She wasn’t trapped. She would be able to move – it just wouldn’t be very efficient…or graceful.

Thus, she began the excruciating process of trying to propel herself forward. She drew her arms through the dirt and pushed them above her head, tucking her toes up under her feet, and then, in somewhat of a swimming motion, pushed down with her toes and pulled herself forward with her arms. It only yielded her about ten inches at a time, but she forced herself to focus on the small victory. Ten pulls like that, and she’d be half a body-length closer to the manor.

And every body-length closer would marginally lighten the invisible weights that rode her bones. This was a task that would get less arduous over time, she tried to reassure herself.

She was desperately thirsty, but to dwell on that was to waste precious energy. It was either lie in that field and die, or keep moving, and Mila wanted to live.

* * *

More than once, she thought she might die that night; however, when she found herself still alive as the sun began to rise and tenderly pool its light across the morning sky, she felt a renewed sense of hope.

It had been the loneliest and longest night of her life, with the bugs and some curious hares being the only witnesses to her misery. She’d pulled herself inch by painful inch through the field, with the only break in the monotony being when she found a running irrigation creek at the end of the paddock, where she could drink her desperate fill.

She tried to reassure herself that Frank would surely leave the sister stone at the manor for Culis now that the punishment had been implemented. It appeared that she was right, for by the time the sun began to rise, she’d closed the distance in that direction enough for her to lift her head up off the dirt and pull herself up onto her elbows. This was a huge victory, as it made movement significantly easier.

Mila found herself making half-decent progress for a few hours. At midmorning, she eventually reached the shade of a tree, where she decided to finally rest.

Full exposure to the sun in the heat of the day, despite the autumn cool air, would still be punishing, and she had no water. Also, she was afraid of humans at the best of times, but in her current state, she was terrified of someone finding her. Ahead, she could see the fuzzy outline of the town. She figured if she started pulling herself from this tree in the early afternoon, she’d reach town by nightfall, giving her the cover of darkness to disguise her condition as she navigated it.

She slept soundly under the tree, exhausted by her efforts, and cursed herself when she finally awoke, having accidentally slept far longer than she’d intended. Dusk was now well upon her.
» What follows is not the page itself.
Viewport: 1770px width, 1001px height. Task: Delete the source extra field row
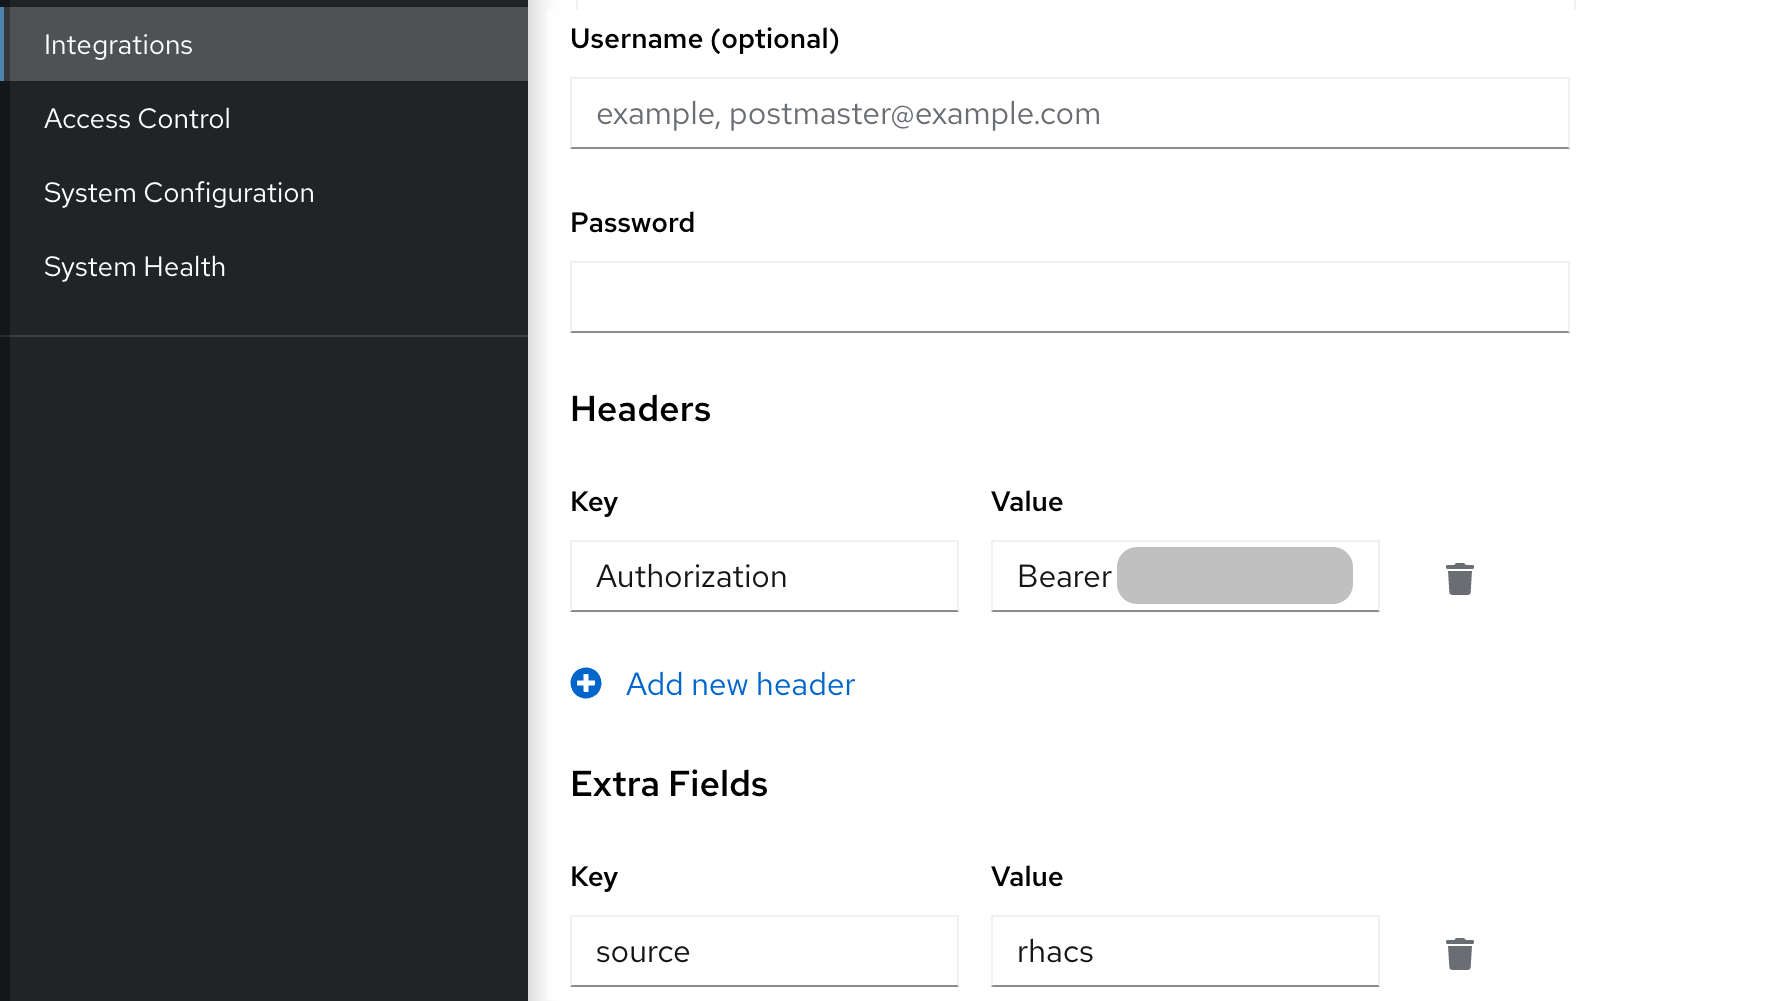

She sighed and recommenced the frustratingly slow movement towards town, muscles aching after her sleep, protesting the repetitive, unnatural and punishing actions. She tore the sleeves off her shirt to wrap around her elbows, which were fast transitioning from hot, red grazes into open wounds. Despite her agony, she continued, steeling her mind against the pain. With every pull, the town came slightly closer, and she focused all her energy on cursing Culis.

Her instincts had been right. He couldn’t be trusted. She was so glad she’d not told him about the rubane, hadn’t let that glimpse into his energy soften her towards him too much.

She felt so betrayed. The fact that Frank had both the key to her cell and the sister stone was evidence enough that Culis had told his father to do this to her, or had at least agreed with Frank that this torture was a suitable punishment for her attack on Baird. To know he could feel that deep, protective energy that she’d sensed from him in Traders Bay, and could still do this to her? It was terrifying. He was indeed the monster she’d once thought him to be.

When she reached the edge of the town, it was blissfully dark. She still wasn’t quite able to move on hands and knees yet, but the weight upon her body had lightened enough that she could alternate between reaching forward on her injured forearms, and occasionally using the palms of her hands. The ability to vary her technique and rest one part of her body at a time was a small blessing .

The town roads were another challenge. Initially, she almost cried with relief when she transitioned from the brutal soil with its small rocks and thorns, to the smooth cobbles of the road. It felt like velvet in comparison.

For a moment, she lay on her back and breathed heavily, luxuriating in the success of having made it this far, but it didn’t take long for her to realise that the roads would bring a new issue.

The streets ran through the town like tunnels in a rabbit warren, and picking her way through the winding, nonsensical layout was a whole new different kind of torture. Too many times, she fought her way down a long street, only to find that it was a cul-de-sac, and she could go no further. It was both utterly infuriating and also drove deeper the dagger of hopeless despair.

She’d never be out of the town before sunrise, and what would happen to her when the people of the town saw her in this condition? What if she was detained and couldn’t complete her task?

She was just about to give up when, somehow, she stumbled onto the main street of the town – a completely straight road that ran north as far as the eye could see.

This was it. She might have cried with relief if her body had any water to spare.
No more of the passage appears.